The legendary rock band the Beatles spent the better part of three years breaking up in the late 1960s, and even longer than that hashing out who did what and why. And by the spring of 1970, there was little more than a tangled set of business relationships keeping the group together. Each of the Beatles was pursuing his musical interests outside of the band, and there were no plans in place to record together as a group. But as far as the public knew, this was just a temporary state of affairs. That all changed on April 10, 1970, when an ambiguous Paul McCartney “self-interview” was seized upon by the international media as an official announcement of a Beatles breakup.
The occasion for the statements Paul released to the press that day was the upcoming release of his debut solo album, McCartney. In a Q&A format in which he was both the interviewer and the interviewee, Paul first asked and answered a number of straightforward questions involving the recording equipment he used on the album, which instruments he played and who designed the artwork for the cover. Then he got to the tough ones:
Q: “Is this album a rest away from the Beatles or the start of a solo career?”
PAUL: “Time will tell.
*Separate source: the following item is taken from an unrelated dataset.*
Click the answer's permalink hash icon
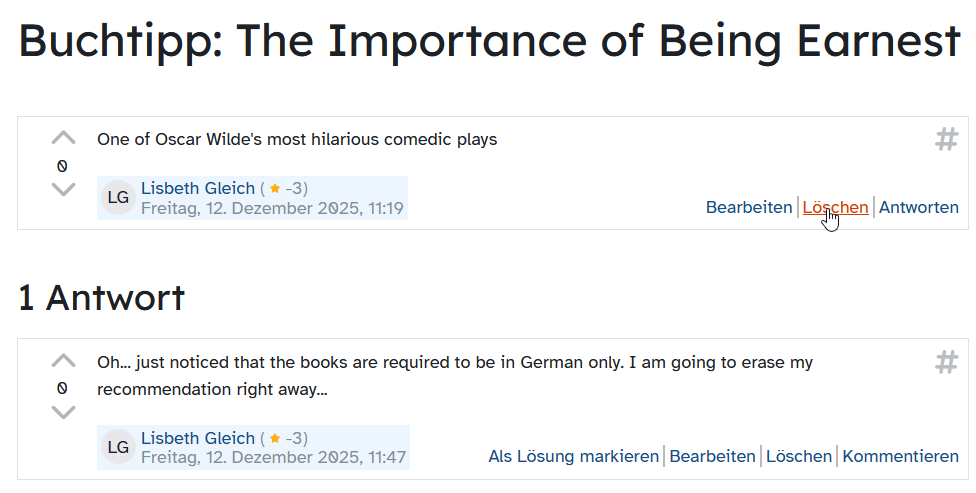coord(946,362)
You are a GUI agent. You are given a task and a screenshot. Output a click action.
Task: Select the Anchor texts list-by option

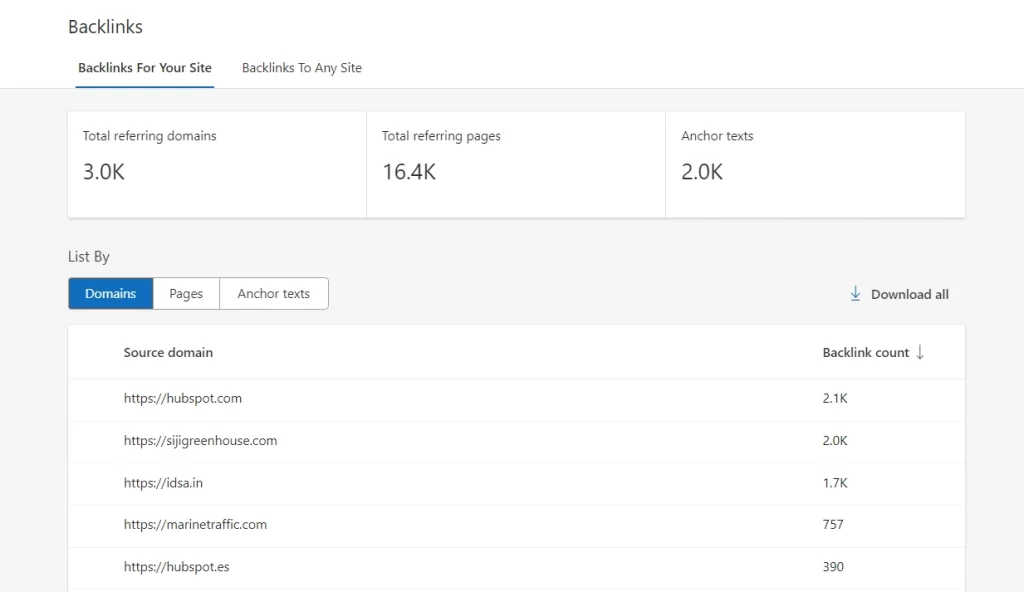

Being a solo album means it’s ‘the start of a solo career…and not being done with the Beatles means it’s just a rest. So it’s both.”
Q: “Is your break with the Beatles temporary or permanent, due to personal differences or musical ones?”
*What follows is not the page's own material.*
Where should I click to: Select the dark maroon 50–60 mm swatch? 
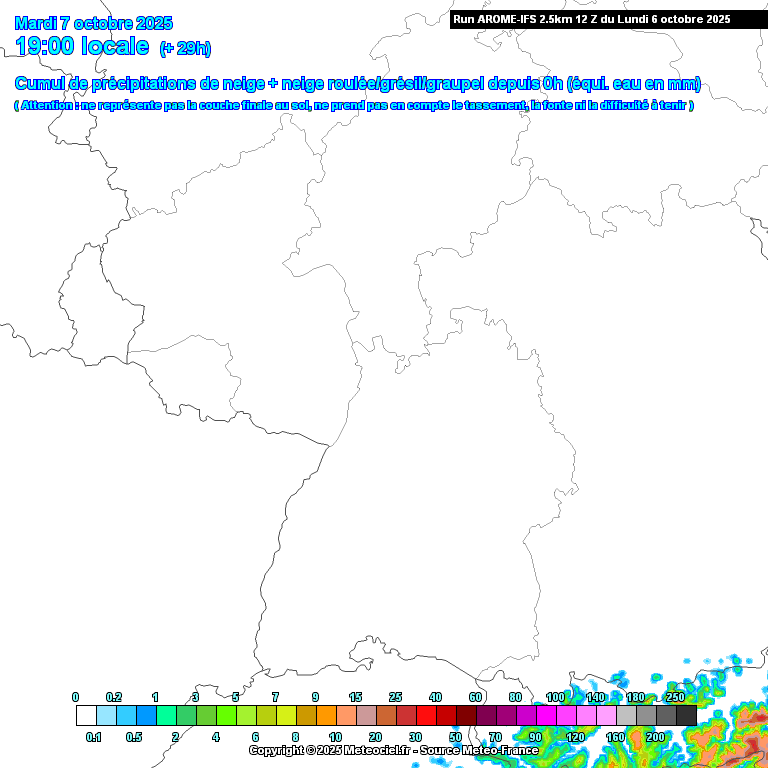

PAUL: “Personal differences, business differences, musical differences, but most of all because I have a better time with my family. Temporary or permanent? I don’t really know.”
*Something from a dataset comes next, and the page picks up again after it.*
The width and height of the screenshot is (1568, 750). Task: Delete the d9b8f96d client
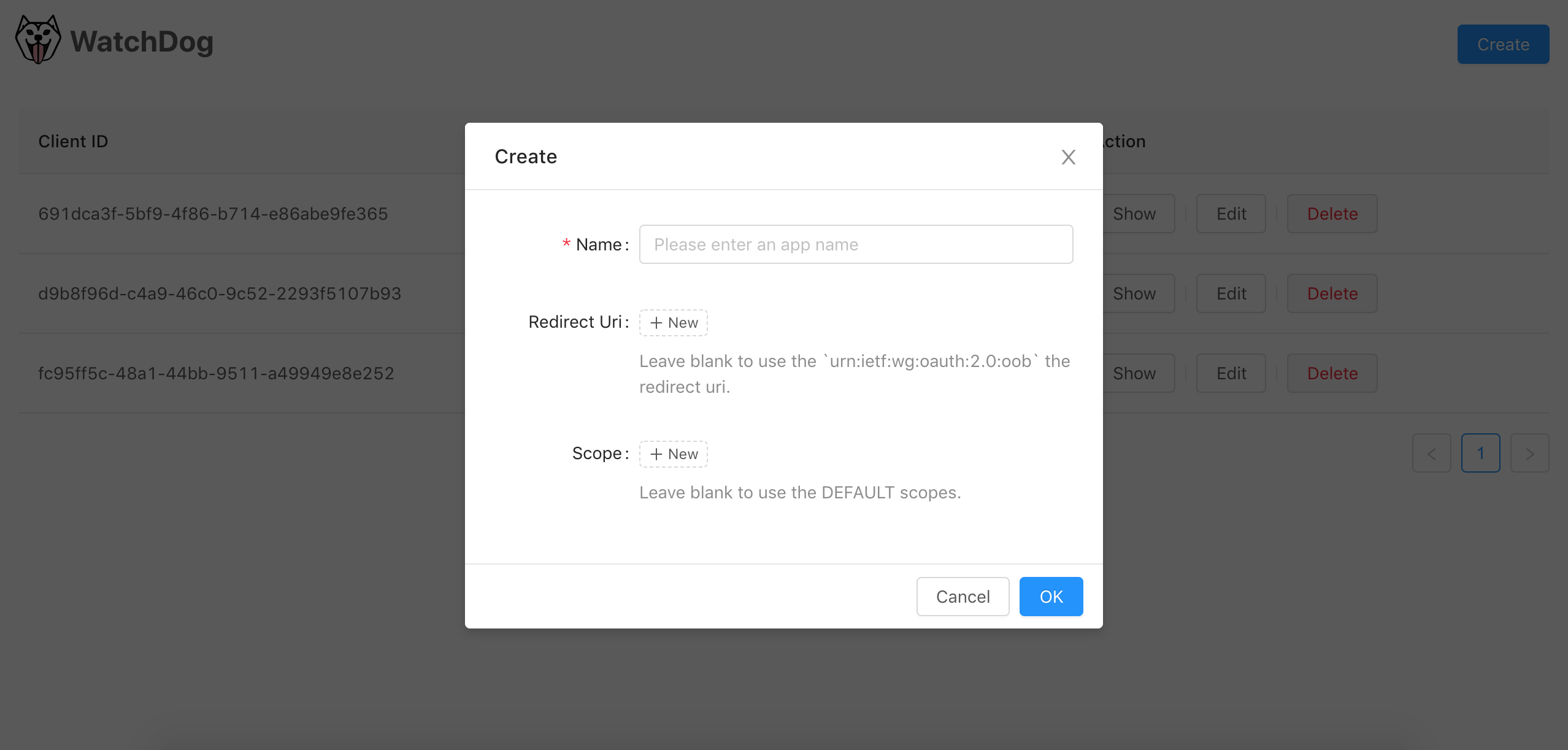pyautogui.click(x=1332, y=293)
Q: “Do you foresee a time when Lennon-McCartney becomes an active songwriting partnership again?”
PAUL: “No.”
Nothing in Paul’s answers constituted a definitive statement about the Beatles’ future, but his remarks were nevertheless reported in the press under headlines like “McCartney Breaks Off With Beatles” and “The Beatles sing their swan song.” And whatever his intent at the time, Paul’s statements drove a further wedge between himself and his bandmates. In the May 14, 1970, issue of Rolling Stone, John Lennon lashed out at Paul in a way he’d never done publicly: “He can’t have his own way, so he’s causing chaos,” John said. “I put out four albums last year, and I didn’t say a f***ing word about quitting.”
By year’s end, Paul would file suit to dissolve the Beatles’ business partnership, a formal process that would eventually make official the unofficial breakup he announced on this day in 1970.